Surprise, surprise. California lawmakers are increasingly exploiting a legal loophole to skirt campaign finance limits.
Somewhat restrained by a $4,100 per election cap on what they can solicit from individual contributors for campaign accounts, lawmakers are taking advantage of "campaign measure" committees. That allows them to raise unlimited funds from special interests, ostensibly to support or oppose a ballot measure, but also to organize lavish junkets and dole out favors to friends and others in their political machines.

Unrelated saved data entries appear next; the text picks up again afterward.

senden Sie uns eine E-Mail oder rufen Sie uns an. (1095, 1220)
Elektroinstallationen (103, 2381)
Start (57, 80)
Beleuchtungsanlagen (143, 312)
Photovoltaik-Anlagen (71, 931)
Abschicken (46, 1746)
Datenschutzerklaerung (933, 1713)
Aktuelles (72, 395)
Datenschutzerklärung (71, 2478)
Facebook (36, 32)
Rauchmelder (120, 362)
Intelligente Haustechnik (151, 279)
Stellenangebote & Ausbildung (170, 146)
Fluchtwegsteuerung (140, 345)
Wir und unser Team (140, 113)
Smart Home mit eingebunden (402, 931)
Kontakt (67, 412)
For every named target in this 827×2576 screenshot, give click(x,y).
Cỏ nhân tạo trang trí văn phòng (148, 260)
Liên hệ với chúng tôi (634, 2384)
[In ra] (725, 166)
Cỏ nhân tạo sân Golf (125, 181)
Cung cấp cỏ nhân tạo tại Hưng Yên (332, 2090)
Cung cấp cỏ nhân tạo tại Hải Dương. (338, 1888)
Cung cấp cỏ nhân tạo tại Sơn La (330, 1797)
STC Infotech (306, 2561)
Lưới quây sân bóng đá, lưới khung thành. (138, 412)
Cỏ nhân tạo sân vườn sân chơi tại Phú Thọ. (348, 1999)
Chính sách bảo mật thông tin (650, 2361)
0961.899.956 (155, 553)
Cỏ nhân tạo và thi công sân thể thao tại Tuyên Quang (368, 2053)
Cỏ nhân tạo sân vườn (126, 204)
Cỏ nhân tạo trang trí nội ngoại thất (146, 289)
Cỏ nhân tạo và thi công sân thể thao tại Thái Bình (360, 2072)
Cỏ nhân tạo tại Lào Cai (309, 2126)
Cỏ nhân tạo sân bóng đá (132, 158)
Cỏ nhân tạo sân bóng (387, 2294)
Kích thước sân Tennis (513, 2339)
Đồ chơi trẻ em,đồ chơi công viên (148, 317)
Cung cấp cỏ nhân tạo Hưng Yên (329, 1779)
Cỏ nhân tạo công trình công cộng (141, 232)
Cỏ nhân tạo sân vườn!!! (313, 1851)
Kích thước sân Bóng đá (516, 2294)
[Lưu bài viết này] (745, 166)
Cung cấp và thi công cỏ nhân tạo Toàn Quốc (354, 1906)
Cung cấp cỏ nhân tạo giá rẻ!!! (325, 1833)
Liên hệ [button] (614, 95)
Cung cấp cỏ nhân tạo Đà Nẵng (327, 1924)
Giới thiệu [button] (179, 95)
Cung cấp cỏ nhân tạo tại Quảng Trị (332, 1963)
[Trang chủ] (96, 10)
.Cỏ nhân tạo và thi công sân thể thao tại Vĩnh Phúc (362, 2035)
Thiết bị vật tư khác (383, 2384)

Las Vegas is a favored destination. Sen. Ed Hernandez, D-West Covina, has a "California College Opportunity" ballot committee. He has spent three-fourths of his committee funds on fundraising, including wining and dining 25 guests on an overnight stay at the Bellagio in Las Vegas. Sen. Kevin de Leon, D-Los Angeles, held a fundraiser for his "Believing in a Better California" committee at a 2012 Las Vegas prizefight. Later he spent more than $2,000 on "thank-you gloves" to 21 lobbyists and other power players who attended the fundraiser.
Lawmakers, including Senate President Pro Tem Darrell Steinberg and Assembly Speaker John A. Pérez, spend hundreds of thousands of dollars from these committees on "consultants," but don't have to detail how that money is spent. Is it expended on ballot measures? Or does some of the money go to consulting that benefits the lawmaker behind the committee, without that being reported?
At their best, these kinds of committees allow lawmakers to promote initiatives that benefit California. At their worst, they are slush funds for lawmakers to parcel out patronage, while allowing special interests to ingratiate themselves with lawmakers without restrictions on the dollars contributed.